湖の話

テレビにポロンナルワの人たちが出てました。
アヌラーダプラ、ポロンナルワは今では降雨量によって生活が左右される不自由が多い地区。
でもそこでの今日のテレビでは
「国から金銭的な支援をもらいたいからこうして訴えているんじゃない!」
って訴えてました。
簡単に言ったら
「私たちが生活できる基盤をください。」
そういう事を訴えていたんだけど、これを見ていろ〜んなことを考えちゃいました。
テレビの中で小さな子供を抱いたお母さんは
「私たちは小さいときから何度も国の支援を受けてここまで大きくなりました。
そして子供も生まれてここにいます。でも、私たちが望んでいるのはずっとこうして支援を受けて人生を送り、この子供が何年か後に私と同じように支援を受けることじゃない。
私たちだって自分たちで生きていきたい。そのための基盤をくださいと言ってるんです。
支援はもういらない。私たちが自分たちで自分たちの生活を作っていける環境をどうして作ってくれないんですか?どうして支援ばかりするんですか?」
と話し、もう一人の男性は
「支援、支援。支援ばかり。ここは昔王様が作った湖が今もあり、稲作ができれば何とかなる。でも今の国はそれさえも見てくれない。支援じゃない。祖先が作った湖を使えるようにして欲しい。それが整えば国からの援助ばかりで生きなくてもいいハズなんだから。」
(*共に意味が通じるように大まかに意訳してます。)
生活の支援というのは簡単だけど、もらったお金、物資が尽きればそれまで。
薄っぺらなその時ばかりの支援はいらない。
くれるなら物ではなく自分たちが自立できるものが欲しい。
でもそれは新たに技術を教えたりすることではなく、自分たちが昔から使ってきたものがつかえるようになれば自立できる事だってある。
答えはわかってる。でもそれが今の世の中では難しい。
内戦が終わり、どんどん近代化するスリランカ。
その反対にはるか昔から高度な湖文化があったスリランカには昔の王様によって今ではもう再現不可能と言われる技術で作られた湖がある。

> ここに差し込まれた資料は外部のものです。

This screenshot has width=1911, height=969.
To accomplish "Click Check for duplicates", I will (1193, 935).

それらの湖は王都があったアヌラーダプラ、ポロンナルワに集中していて、アヌラーダプラのティッサウェワ、ポロンナルワのパラーックラマ サムドゥラなんかは観光客でも良く聞く名前。

パラーックラマ サムドゥラ
これが作った湖!?と思うほど大きいですよ。

昔の王様となるためのクラヤ(職能・カースト)はゴウィガマ(稲作農家)で、その中でも更に細かく分かれているカーストの上のものが王様になる権利を持つ。
このゴウィガマが最上級ということでもわかるようにスリランカでは稲作が国でも重要であったということ。

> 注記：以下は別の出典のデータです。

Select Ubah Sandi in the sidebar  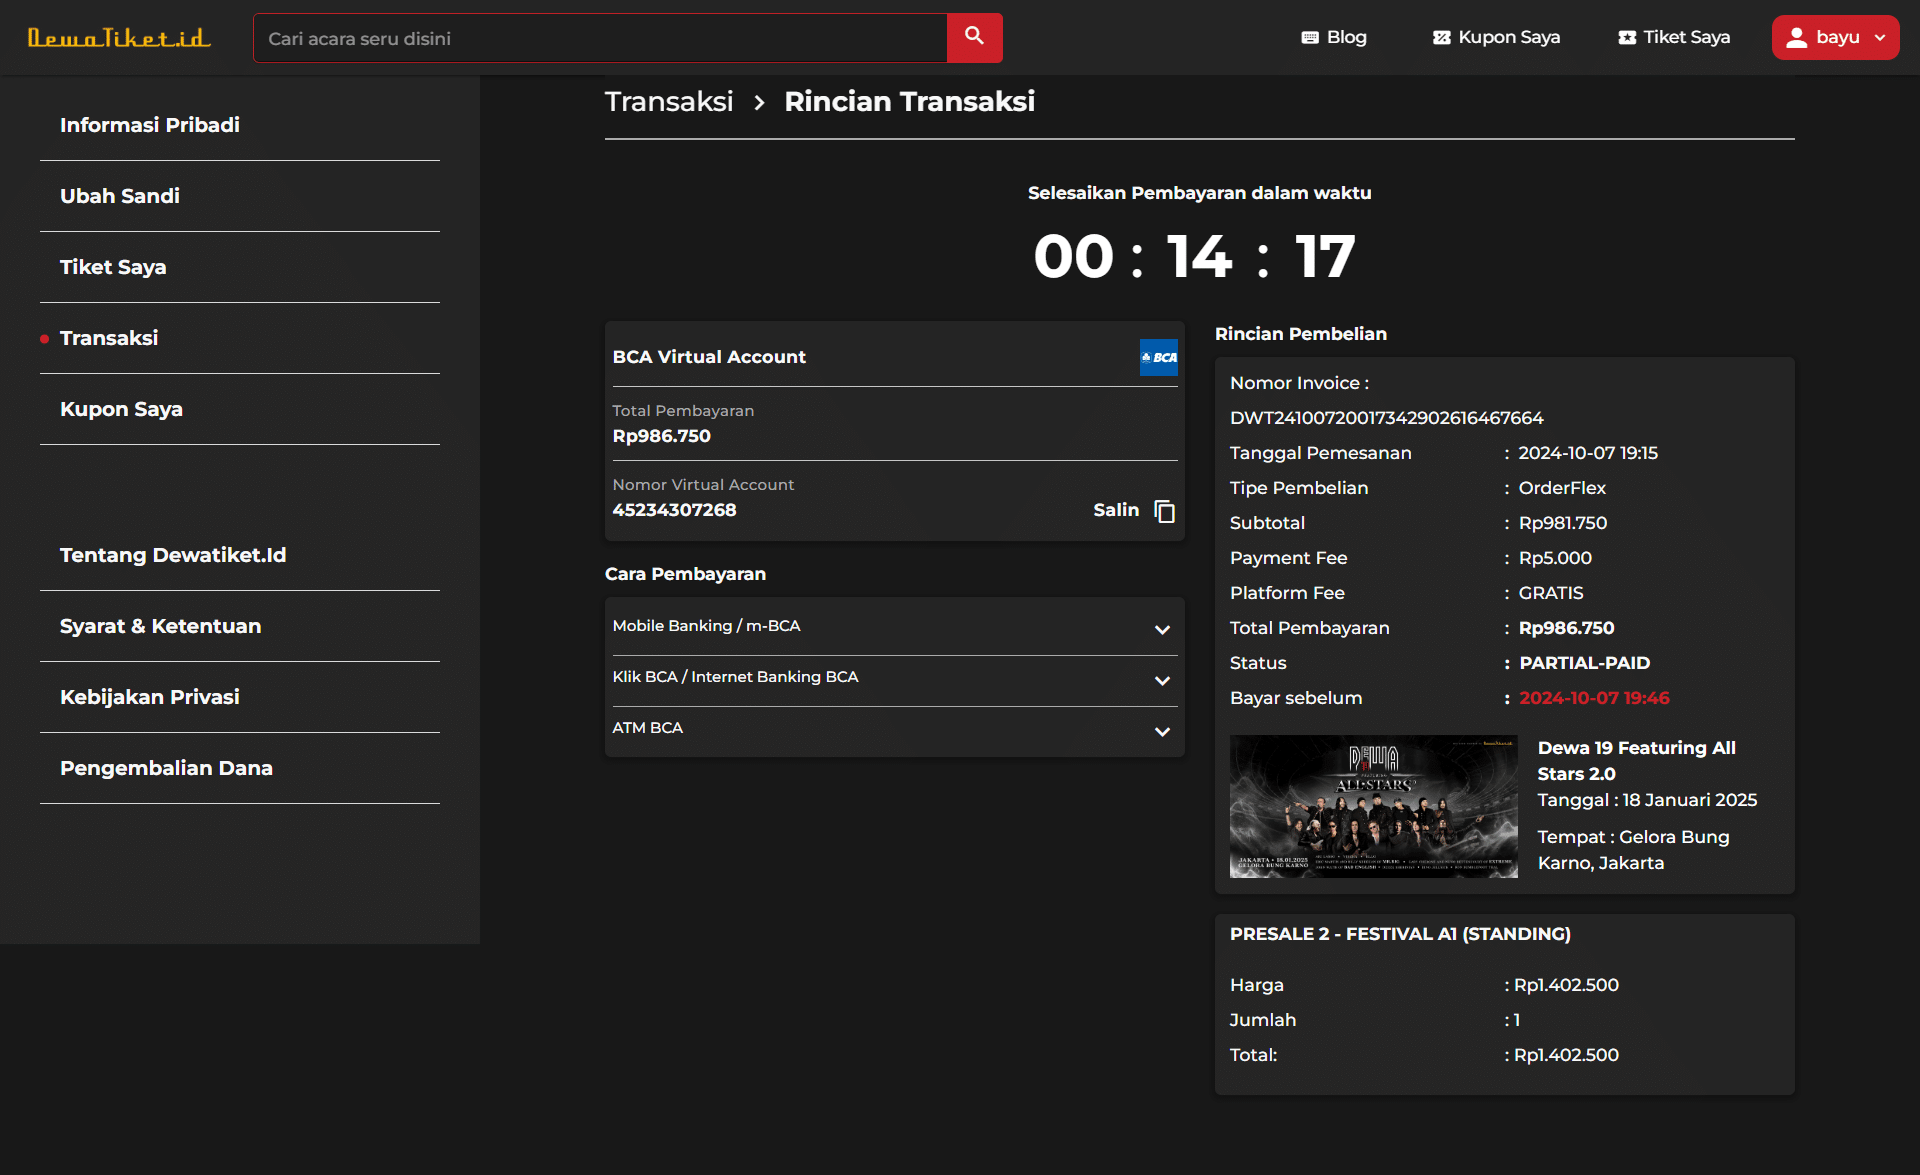click(x=120, y=196)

だからこそ灌漑を整備し、国民がより多くのお米を作り、人口を増やしていくための湖作りが昔の王様がしなくてはいけない一番重要な仕事であったと言われる。
話はちょっとそれるけど、だからこそシーギリヤのカーシャパ王が父のダートゥセーナ王に
「国の宝を見せてください」
と言った時、王が見せたのは王が作った湖のカラーウェワ。
カーシャパ王はその意味がわからずダートゥセーナ王を殺してしまったけど、ここでも自分たちの生活を潤わせてくれている湖こそが国の宝に匹敵していたとわかるし、逆に言えばカーシャパ王はその時にまだそのことがわかっていなかったんじゃないかとも取れる。
そうして作られた高度な技術を持つたくさんの湖。
現代になってどうなっているかというと、水路は土や泥で埋まり、うまく水が流れなくなり、だからこそ稲作がうまくできなくなってきているという。
だからこの男性が訴えていたのは
「その水路を復活させてほしい。機能はなくなっていないんだから」
ということ。
ここで、
「じゃ、それやってあげればいいのにどうしてやらないの?水路をきれいにしてあげるだけでしょう?」
と思ってしまうところだけど、ところがどっこい、これがまたそう簡単な話ではないんですよ。

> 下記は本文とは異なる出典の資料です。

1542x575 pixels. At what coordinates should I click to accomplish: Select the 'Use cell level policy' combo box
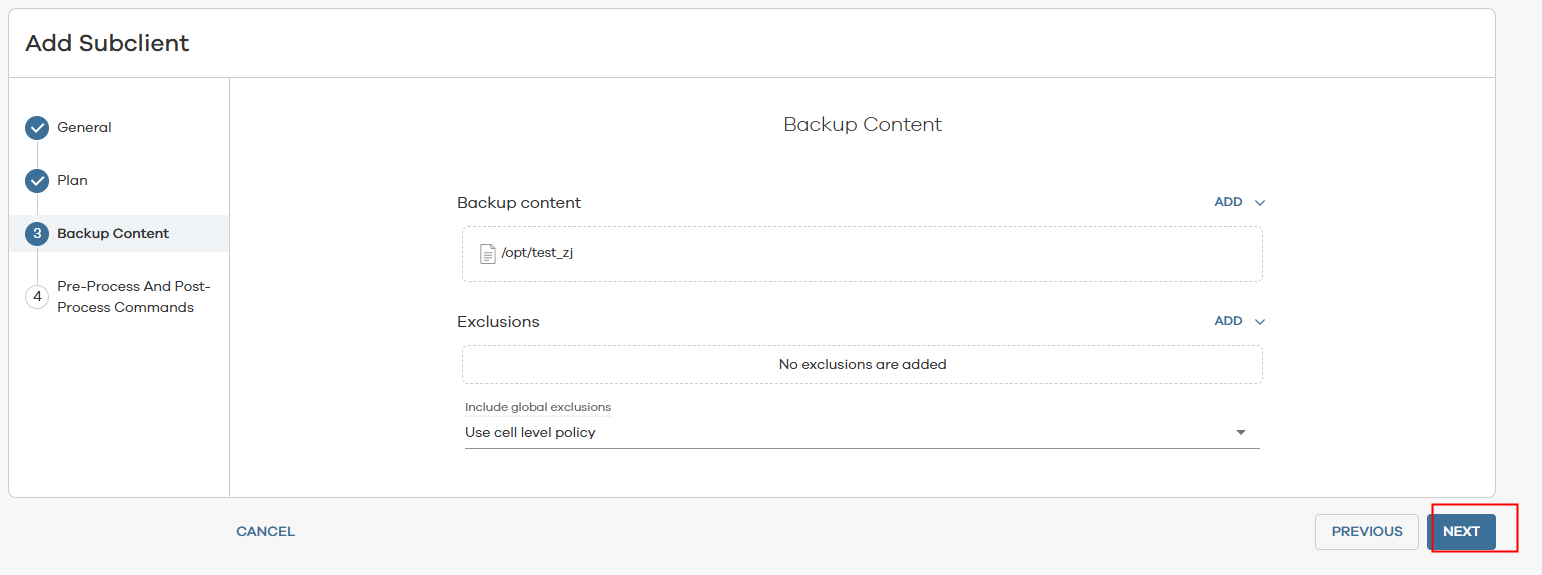click(850, 433)
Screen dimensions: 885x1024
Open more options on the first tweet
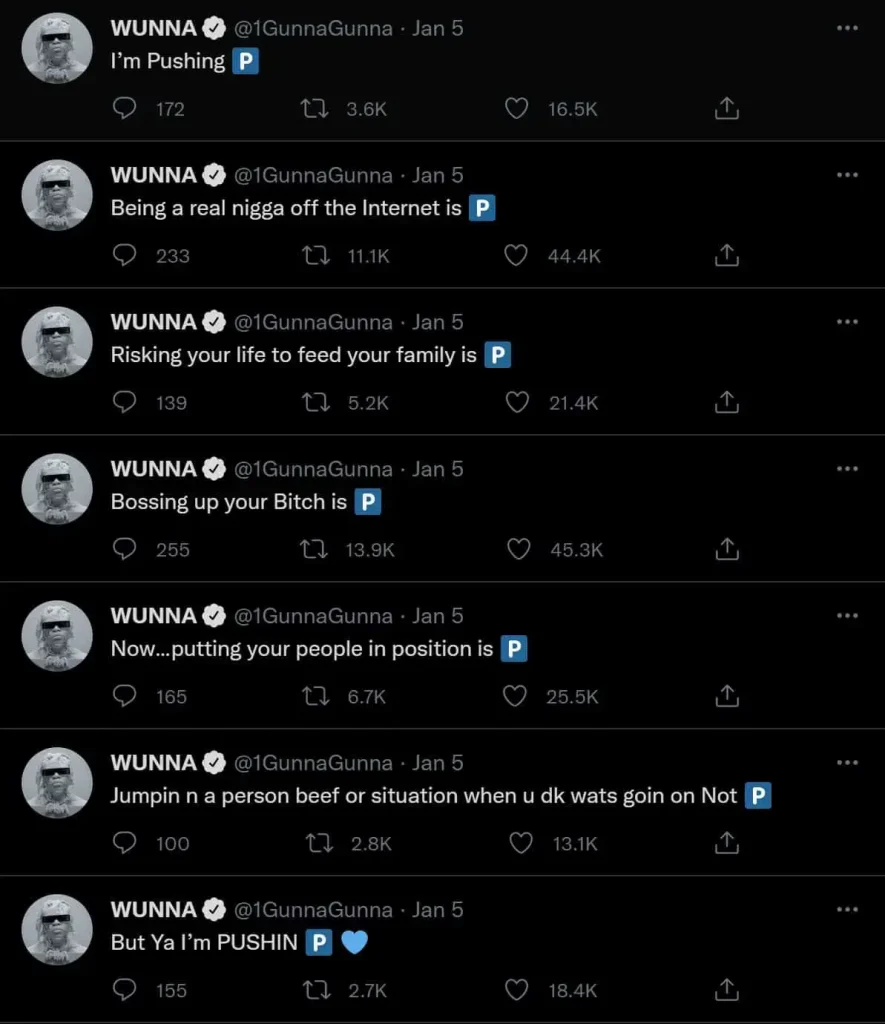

この昔作られた湖はさっきも書いたようにとても高度な技術で作られてる。
そのため水路もとてもデリケートで現代のショベルカーや機械を使えばゴミや障害物は取り除けるものの、それをすると湖の機能は使えなくなってしまうという。
というのも湖の底も、水路も、固めてあるのは当然コンクリートじゃない。
そこをショベルカーなどで掘った場合、その部分の湖や水路の深さが変わり、水がうまく流れなくなってしまうという。
そうなれば湖自体が壊れてしまい、未来永劫使えない無用の長物となってしまう。
そのくらい精密な計算をされて作られているものということ。
だからその機能を取り戻すには人々が鍬や鋤を使って目視で昔作った人たちの水路や湖の底がどこになるのか確認しながら手作業で行わなくてはいけない。
そのための資金、人手・・・それは長期的な物となり、そこには莫大なお金もかかる。
だからこそ国はいつも簡単にできる短期的な支援を選び、本腰を入れてくれない。
結果、根本的な解決にはならず、生活もよくならず、今では貧しい地区と言われてる。
昔は国内でも一番人口が集中していた場所なのに。
湖はあればいいものじゃなくて、それが使えなければ意味がない。
機能は失われていないのに、それを取り戻すのは簡単じゃない。
でも大事な事はまだ壊れてない!!ってこと。
「いつも『選挙で湖を修復します。』
と公約しても選挙が終わると誰も来ない。
いつもそればっかりだ!」
村の人たちは何度もそう言ってました。
そう、確かにスリランカに支援をするならこういう人々がもともと持っているものに何かができるといいんですよね。
この世界、今はお金という通貨ですべてが動いているけど、この湖が作られたのはまだ物々交換で国が丸くおさまっていたころ。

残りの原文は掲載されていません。